-- TUGAS 1 --
Perbarui entri mulai dari awal entri dan berakhir pada baris yang memuat "macros is located at coordinates (1607, 717).", dengan mengganti "Image resolution" menjadi "Screen resolution" tanpa mengubah bagian lainnya.

-- KUTIPAN --
______________________________
Oleh: Prof. Dr. H. Syarif, S.Ag. MA*
Derajat selama ini dipahami sebagai posisi lebih atau kurang antara seseorang atau sekelompok orang atas atau dari seseorang atau sekelompok orang lainnya. Misalnya ungkapan derajat adalah lebih tinggi atau lebih rendah. Pada seseorang atau sekelompok orang, derajat lebih tinggi bisa jadi prestise. Bahkan derajat sering dikaitkan dengan harga diri. Maka tidak heran jika ada seseorang atau sekelompok orang berjuang mati-matian untuk mengukir atau mempertahankan derajatnya. Hal-hal yang biasa dijadikan instrumen penting untuk derajat biasanya ilmu, kekayaan, jabatan, jenis kelamin, suku-bangsa, dan lain-lain.
Di zaman jahiliah dahulu, suku-bangsa menjadi salah satu instrumen utama untuk menentukan derajat seseorang atau sekelompok orang. Kemudian kekayaan dan kekuasaan. Terutama untuk kekuasaan, kala itu suku dan kekayaan menjadi unsur penting penentunya. Dengan derajat karena instrumen-instrumen itu, maka di zaman jahiliah terjadi penistaan-penistaan dan perilaku merendahkan orang lian oleh seseorang atau sekelompok orang kepada seseorang atau sekelompok orang lain. Di zaman jahiliah yang kaya disanjung, yang kuat berkuasa, yang miskin diinjak, perempuan tidak ada harganya. Terjadi perbudakan kemanusiaan, di mana seseorang manusia harus tunduk dan menyembah kepada manusia lainnya.
Atas fakta ini, bagaimana Islam memandang dan memposisikan derajat manusia antara satu dengan yang lainnya? Penulis melakukan riset sederhana atas teks-teks ayat dan hadis serta pendapat para ulama terkait derajat ini. Setidaknya ditemukan 14 kata درجات–darajât dalam 14 ayat diungkap dalam bentuk jamak. Penulis juga meriset teks-teks ayat Al-Quran tentang kesetaraan menurut pandangan Islam. Mengapa demikian? Karena tentunya, jika ada perbandingan lebih dan kurang, tinggi dan rendah, maka harus ada pandangan tentang kesetaraan.
Dengan riset ini penulis ingin sharing tentang fungsi dan kedudukan al-Quran dalam kaitannya dengan hubungan sosial manusia dengan sesamanya. Bahwa pertama, sebagai latar belakang terkait pembahasan derajat ini, bahwa kecenderungan manusia saling menghardik, merendahkan, meninggikan diri, menyombongkan diri dan memperbudak satu sama lain. Ini dapat ditangkap dari isyarat teks ayat Al-Quran misalnya dalam Q.S. Âli ‘Imrân/3:79.
______________________________
-- TUGAS 2 --
Salin dengan persis bagian kutipan tentang derajat manusia, mulai dari "Dengan riset ini" dan berakhir pada "Q.S. Âli ‘Imrân/3:79.".
______________________________
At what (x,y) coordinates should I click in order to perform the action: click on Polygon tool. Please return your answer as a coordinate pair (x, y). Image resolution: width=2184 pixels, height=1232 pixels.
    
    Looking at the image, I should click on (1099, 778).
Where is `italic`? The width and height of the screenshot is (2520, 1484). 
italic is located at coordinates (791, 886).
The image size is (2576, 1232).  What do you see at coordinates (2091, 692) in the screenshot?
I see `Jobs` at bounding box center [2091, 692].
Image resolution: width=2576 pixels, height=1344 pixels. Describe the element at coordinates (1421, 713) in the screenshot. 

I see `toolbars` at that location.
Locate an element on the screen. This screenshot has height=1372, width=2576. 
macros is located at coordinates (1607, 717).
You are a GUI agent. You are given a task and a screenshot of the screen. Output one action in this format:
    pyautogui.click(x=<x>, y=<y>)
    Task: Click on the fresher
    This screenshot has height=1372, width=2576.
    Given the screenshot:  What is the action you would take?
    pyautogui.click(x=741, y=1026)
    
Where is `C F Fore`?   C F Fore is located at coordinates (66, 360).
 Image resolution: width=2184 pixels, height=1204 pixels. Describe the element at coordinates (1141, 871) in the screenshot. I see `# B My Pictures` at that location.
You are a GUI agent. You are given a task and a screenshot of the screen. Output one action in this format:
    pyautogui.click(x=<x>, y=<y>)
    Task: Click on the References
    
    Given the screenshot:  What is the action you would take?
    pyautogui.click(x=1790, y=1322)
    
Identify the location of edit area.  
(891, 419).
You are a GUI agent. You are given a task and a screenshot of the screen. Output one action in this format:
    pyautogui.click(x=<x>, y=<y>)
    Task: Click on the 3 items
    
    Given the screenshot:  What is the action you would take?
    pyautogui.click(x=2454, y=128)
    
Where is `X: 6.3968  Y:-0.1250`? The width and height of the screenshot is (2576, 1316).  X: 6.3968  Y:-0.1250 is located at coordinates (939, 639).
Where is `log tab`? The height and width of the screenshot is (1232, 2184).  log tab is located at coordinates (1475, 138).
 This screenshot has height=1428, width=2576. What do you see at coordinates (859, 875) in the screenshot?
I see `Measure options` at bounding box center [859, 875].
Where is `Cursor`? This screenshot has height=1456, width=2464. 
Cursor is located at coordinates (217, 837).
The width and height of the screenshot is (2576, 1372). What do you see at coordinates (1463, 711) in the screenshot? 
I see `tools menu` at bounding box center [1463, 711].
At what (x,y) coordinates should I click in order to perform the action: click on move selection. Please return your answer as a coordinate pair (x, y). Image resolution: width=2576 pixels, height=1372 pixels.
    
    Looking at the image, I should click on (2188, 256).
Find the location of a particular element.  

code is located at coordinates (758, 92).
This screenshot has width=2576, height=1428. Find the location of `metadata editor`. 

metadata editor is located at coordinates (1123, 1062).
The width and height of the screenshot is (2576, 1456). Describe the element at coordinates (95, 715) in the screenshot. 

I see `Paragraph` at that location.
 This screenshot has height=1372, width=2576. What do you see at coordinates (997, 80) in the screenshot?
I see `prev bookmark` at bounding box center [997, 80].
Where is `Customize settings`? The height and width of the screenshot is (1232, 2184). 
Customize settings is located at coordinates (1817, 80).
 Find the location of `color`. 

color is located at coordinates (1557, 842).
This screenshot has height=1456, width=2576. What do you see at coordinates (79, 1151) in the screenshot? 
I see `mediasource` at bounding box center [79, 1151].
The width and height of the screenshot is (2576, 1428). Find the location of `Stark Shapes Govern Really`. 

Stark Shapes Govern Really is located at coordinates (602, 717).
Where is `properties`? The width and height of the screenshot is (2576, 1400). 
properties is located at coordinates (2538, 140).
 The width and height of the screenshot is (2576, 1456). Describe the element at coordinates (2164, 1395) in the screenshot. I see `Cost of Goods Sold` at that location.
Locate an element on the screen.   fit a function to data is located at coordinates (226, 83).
______________________________
-- PENYELESAIAN 1 --
At what (x,y) coordinates should I click in order to perform the action: click on Polygon tool. Please return your answer as a coordinate pair (x, y). Screen resolution: width=2184 pixels, height=1232 pixels.
    
    Looking at the image, I should click on (1099, 778).
Where is `italic`? The width and height of the screenshot is (2520, 1484). 
italic is located at coordinates (791, 886).
The image size is (2576, 1232).  What do you see at coordinates (2091, 692) in the screenshot?
I see `Jobs` at bounding box center [2091, 692].
Screen resolution: width=2576 pixels, height=1344 pixels. Describe the element at coordinates (1421, 713) in the screenshot. 

I see `toolbars` at that location.
Locate an element on the screen. This screenshot has height=1372, width=2576. 
macros is located at coordinates (1607, 717).

-- PENYELESAIAN 2 --
Dengan riset ini penulis ingin sharing tentang fungsi dan kedudukan al-Quran dalam kaitannya dengan hubungan sosial manusia dengan sesamanya. Bahwa pertama, sebagai latar belakang terkait pembahasan derajat ini, bahwa kecenderungan manusia saling menghardik, merendahkan, meninggikan diri, menyombongkan diri dan memperbudak satu sama lain. Ini dapat ditangkap dari isyarat teks ayat Al-Quran misalnya dalam Q.S. Âli ‘Imrân/3:79.